Bio Constance Vepstas
Being a self-taught photographer and traveling has influenced my artistic images. A basic Bachelor of Arts degree and international biennials and museums has developed my artistic endeavors. James O’Reilly past actor and director of many residential theaters in Chicago directed the Body Politics Theater where Art Move a group of Chicago artists and I exhibited our art works at his theatre productions. In 2016 work was included as in previous exhibitions in the Midwestern Biennial a survey of contemporary art at the Rockford Museum of Art in Illinois. Photographs from Greenland and Iceland were exhibited by the New York Center for Photographic Arts at the Noho Gallery in New York on the photographer’s photo tour. A photograph is included in Best of Photography 2015 a book published by Photographer’s Forum. I Have shown works in shows at fund exhibits for Arc Gallery which with Artemisia Gallery was the first woman’s cooperative in the Midwest, an intense art scene in Chicago. A work was included in “Beyond Rosie the Riveter, Woman and Work” an exhibition at Koehnline Museum of Art in 2016, and their International Woman’s Show in 2017 “Women and Anger” also included one of my images. An image Question was included in Surrealism Salon 10 exhibition at the Baton Rouge Gallery center for Contemporary Art in Baton Rouge Louisiana January 2018. The college of art and design at Louisiana State University in conjunction with Baton Rouge Gallery gave an informal lecture by the curator Ron English about the Surrealism Salon Show. www. constancevepstasdigitalphotography.com has further information about exhibitions.
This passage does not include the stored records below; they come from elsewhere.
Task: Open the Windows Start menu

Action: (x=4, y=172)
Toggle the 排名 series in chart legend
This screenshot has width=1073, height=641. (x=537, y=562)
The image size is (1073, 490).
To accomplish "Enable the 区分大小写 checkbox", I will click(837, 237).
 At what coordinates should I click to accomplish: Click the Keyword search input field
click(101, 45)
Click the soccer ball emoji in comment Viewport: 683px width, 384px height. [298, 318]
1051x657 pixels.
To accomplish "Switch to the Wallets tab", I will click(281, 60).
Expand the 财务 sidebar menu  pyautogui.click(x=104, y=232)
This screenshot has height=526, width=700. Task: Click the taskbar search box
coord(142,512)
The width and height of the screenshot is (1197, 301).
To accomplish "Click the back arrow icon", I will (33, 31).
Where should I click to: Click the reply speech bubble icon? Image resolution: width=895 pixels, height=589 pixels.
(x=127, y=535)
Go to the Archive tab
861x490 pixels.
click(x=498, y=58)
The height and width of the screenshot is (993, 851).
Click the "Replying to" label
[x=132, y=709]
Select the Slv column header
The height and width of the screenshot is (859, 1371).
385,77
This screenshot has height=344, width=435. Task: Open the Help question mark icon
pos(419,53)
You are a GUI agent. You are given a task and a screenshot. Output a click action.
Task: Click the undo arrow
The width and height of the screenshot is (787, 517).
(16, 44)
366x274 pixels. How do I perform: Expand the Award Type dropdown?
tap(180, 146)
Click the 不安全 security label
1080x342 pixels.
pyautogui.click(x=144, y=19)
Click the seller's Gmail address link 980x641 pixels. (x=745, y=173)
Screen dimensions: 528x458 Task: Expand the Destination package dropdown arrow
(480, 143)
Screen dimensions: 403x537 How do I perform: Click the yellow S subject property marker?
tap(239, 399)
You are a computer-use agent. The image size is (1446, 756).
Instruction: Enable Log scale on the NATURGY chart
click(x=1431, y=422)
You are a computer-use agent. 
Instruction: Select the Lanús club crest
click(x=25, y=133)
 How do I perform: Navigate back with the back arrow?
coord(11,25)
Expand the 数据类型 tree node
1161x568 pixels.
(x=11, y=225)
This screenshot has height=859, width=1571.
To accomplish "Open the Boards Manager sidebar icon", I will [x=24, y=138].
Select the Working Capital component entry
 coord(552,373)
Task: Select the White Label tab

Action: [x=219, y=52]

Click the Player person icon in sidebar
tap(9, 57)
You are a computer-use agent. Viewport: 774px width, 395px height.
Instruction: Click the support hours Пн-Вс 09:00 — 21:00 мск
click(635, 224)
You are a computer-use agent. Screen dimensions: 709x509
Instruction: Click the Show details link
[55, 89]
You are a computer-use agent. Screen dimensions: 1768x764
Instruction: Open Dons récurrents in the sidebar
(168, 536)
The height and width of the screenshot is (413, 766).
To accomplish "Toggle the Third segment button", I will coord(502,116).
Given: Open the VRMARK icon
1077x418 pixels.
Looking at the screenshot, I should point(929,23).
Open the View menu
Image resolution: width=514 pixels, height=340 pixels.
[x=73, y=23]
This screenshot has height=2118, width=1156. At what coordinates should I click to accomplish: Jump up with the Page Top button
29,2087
Rebels and protests are the way change happens. Closed ears must be opened. The artist can be a forceful venue for change. The image Vote expresses the struggles women have gone through until 1920 when the rite to voting was granted. The many years spent protesting must be recognized as a success for Woman’s right to vote. Rosa Parks was the strongest woman in the world at that time because she held the world on her shoulders. Of course, she was arrested for not giving up her seat on the bus she was arrested and a mug shot (7053) was taken. The image Vote is reminiscent of a mug shot that celebrates convict number 1920 the year when women were given the right to vote. Suffragettes were arrested and called terrorists for breaking windows and starting fires for disturbing the peace. They did not stop till amendment 19 was ratified.
The Image Protest (Do Cross Line) Questions what has happened. Without the questions, without the silent rage, the change would not have happened. Yet part of our heritage, Madame
American image represents our freedom of speech and liberty of our lives and our pursuit of happiness.